- Required work -
A - In the news report about Ibrahim Gambari, whom will Gambari replace in Darfur?
B - Continue the news report about Ibrahim Gambari from where it stops.

New Delhi (Mizzima) - United Nations Secretary General Ban Ki-moon on Wednesday announced that Ibrahim Gambari would stop being the special envoy to military-ruled Burma and a replacement will be sought.
Marie Okabe, deputy spokesperson for Ban, at a press briefing in New York, told reporters that Ban has communicated his intention to appoint Gambari as Joint Special Representative of the African Union-United Nations Hybrid Operation in Darfur, and he would find a replacement for him as the special envoy to Burma.
Gambari will replace Rodolphe Adada and would begin his mission to eastern Sudan in January 1, 2010, Okabe said.
Though the Nigerian diplomat will be shifted from his mission to Burma, Okabe said, “The Secretary-General would continue his good offices role on Myanmar and would seek a replacement for Gambari.”
Gambari was appointed the special envoy to Burma in 2006 by the former UN Secretary General Kofi Annan, with the task of facilitating a political dialogue between the military junta and opposition groups including ethnic minorities as part of a larger process of national reconciliation in the Southeast Asian nation.

- Entries shown -

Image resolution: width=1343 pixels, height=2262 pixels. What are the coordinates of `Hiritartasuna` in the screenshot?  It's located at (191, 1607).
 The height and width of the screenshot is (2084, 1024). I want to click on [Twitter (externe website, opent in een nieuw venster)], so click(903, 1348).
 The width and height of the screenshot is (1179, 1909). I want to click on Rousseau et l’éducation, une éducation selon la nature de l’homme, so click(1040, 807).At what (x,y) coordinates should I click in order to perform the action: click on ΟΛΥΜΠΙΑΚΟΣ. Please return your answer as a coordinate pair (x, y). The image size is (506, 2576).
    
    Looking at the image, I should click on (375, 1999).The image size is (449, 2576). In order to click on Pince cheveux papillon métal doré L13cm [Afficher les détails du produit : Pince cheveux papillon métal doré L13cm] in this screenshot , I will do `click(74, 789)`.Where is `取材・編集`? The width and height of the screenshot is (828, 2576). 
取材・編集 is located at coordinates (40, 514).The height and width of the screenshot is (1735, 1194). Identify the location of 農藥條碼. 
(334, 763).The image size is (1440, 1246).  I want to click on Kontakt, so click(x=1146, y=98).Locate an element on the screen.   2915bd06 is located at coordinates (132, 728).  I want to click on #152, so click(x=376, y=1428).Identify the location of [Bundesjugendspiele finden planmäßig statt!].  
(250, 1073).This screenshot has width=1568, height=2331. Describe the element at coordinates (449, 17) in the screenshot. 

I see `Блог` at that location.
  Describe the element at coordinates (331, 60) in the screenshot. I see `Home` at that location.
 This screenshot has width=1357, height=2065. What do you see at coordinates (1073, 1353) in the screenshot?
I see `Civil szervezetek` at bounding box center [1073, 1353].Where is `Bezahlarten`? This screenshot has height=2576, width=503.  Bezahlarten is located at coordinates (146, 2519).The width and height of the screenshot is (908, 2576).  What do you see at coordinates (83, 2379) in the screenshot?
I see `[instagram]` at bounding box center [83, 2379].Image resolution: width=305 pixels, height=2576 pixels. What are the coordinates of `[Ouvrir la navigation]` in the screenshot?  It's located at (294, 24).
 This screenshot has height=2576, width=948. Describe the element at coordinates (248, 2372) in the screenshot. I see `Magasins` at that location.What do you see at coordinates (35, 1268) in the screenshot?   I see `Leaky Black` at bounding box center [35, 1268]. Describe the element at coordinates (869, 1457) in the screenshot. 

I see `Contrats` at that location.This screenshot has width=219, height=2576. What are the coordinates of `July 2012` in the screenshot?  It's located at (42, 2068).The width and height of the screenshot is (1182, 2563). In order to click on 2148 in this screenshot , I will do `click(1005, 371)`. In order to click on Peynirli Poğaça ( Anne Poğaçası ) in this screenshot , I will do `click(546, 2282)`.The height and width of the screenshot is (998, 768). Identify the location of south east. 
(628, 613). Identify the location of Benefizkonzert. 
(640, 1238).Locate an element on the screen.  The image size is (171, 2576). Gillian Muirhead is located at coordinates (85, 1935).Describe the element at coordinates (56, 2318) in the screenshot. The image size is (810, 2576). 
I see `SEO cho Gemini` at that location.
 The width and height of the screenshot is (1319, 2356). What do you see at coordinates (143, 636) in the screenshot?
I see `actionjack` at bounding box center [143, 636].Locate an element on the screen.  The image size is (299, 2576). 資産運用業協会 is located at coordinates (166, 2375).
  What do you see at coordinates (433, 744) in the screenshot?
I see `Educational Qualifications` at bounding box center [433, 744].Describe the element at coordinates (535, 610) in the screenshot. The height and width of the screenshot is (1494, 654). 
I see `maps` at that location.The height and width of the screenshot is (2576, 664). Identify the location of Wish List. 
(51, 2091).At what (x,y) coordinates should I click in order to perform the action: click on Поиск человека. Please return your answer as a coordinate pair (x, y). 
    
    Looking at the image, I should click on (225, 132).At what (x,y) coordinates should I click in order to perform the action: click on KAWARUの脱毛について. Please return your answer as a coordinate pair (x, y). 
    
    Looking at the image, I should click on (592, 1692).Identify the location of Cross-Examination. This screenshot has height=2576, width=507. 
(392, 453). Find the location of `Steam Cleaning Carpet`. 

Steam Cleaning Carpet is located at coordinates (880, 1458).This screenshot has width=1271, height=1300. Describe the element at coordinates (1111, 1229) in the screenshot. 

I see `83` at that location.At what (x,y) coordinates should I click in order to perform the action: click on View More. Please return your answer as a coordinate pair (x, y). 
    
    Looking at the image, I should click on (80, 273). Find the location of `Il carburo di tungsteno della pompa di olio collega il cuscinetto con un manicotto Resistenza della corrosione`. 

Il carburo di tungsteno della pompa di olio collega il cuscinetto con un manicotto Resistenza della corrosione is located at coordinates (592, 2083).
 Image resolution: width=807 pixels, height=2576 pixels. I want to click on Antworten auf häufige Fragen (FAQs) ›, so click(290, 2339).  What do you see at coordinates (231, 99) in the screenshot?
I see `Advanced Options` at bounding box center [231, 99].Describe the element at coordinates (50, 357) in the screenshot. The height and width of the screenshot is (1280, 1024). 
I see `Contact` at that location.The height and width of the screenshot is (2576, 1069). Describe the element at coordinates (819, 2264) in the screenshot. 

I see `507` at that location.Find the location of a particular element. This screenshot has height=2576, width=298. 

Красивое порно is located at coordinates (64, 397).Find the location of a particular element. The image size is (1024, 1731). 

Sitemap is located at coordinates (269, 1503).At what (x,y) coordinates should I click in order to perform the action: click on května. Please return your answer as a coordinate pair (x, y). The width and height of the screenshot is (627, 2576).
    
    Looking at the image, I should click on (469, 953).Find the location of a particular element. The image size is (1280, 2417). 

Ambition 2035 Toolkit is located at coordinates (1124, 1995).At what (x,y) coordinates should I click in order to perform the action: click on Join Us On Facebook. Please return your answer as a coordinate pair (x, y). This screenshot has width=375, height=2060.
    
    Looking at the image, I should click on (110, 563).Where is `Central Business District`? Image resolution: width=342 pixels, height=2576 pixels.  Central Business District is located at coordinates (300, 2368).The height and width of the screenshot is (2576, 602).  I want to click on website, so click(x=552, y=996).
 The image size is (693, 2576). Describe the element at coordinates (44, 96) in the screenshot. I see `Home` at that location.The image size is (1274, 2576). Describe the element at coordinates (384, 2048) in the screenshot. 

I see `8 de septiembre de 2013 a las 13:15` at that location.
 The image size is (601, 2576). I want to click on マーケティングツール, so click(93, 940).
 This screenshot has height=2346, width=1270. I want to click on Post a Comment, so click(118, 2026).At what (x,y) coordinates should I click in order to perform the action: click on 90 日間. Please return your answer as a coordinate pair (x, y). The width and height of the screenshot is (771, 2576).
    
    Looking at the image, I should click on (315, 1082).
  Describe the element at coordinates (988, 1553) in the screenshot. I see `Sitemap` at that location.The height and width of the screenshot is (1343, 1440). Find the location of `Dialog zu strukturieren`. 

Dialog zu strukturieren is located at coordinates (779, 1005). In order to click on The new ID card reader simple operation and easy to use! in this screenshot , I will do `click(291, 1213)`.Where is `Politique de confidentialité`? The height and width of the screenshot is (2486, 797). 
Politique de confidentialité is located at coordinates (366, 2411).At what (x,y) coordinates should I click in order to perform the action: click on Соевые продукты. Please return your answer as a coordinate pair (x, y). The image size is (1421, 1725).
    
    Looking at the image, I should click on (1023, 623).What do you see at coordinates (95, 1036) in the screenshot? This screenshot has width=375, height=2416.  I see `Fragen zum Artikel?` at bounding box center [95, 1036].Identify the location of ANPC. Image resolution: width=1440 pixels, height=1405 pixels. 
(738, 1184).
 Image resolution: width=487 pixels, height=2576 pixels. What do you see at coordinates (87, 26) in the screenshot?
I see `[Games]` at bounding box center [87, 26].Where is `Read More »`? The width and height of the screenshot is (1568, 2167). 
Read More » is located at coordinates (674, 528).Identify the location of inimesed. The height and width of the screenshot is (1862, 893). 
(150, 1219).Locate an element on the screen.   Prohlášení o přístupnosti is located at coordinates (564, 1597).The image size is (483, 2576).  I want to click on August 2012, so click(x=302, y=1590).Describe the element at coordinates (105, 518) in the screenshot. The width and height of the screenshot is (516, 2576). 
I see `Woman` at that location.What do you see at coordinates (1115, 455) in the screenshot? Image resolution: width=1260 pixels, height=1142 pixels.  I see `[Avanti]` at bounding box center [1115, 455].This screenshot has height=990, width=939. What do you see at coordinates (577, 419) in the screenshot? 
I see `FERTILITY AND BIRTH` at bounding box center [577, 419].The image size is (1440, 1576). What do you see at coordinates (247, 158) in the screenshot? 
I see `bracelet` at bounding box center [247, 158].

- Results for each task -
A - Rodolphe Adada

B -
However, critics said Gambari, who had visited Burma eight times during his tenure as the special envoy, failed to achieve his principle objective of facilitating a dialogue between the junta and the opposition.
Win Tin, a senior member of Burma’s opposition party – the National League for Democracy – told Mizzima on Thursday that Gambari had been used by the ruling junta, - the State Peace and Development Council (SPDC).
“I would say he [Gambari] has failed in his mission. But that’s not to disregard his efforts and that is because the junta has had no intention to change,” Win Tin said.
While expressing his appreciation for the efforts of the UN Secretary General’s good offices, Win Tin said, to solve Burma’s problems requires a unified stand by the international community.
Win Tin said, Gambari, as the special envoy to Burma had achieved two things – a significant statement made by Aung San Suu Kyi on her responsibility to consider ethnic minorities and Than Shwe’s stern pre-conditions made for holding direct talks with Aung San Suu Kyi.
In November 2007, the opposition leader released a statement through the visiting UN envoy, stating that she is seriously considering the interest of ethnic nationalities and also said she had been given the mandate by ethnic nationalities to represent them.
Win Tin said it was a significant statement made by the Nobel Peace Laureate and thanked Gambari for being a useful channel to release the statement.
In yet another of Gambari’s visit to the Southeast Asian nation, following the junta’s brutal crackdown on monk-led protesters in September 2007, the junta supremo Than Shwe told him that he is willing to talk to Aung San Suu Kyi if she stops advocating confrontation, utter devastation, economic sanctions and isolation.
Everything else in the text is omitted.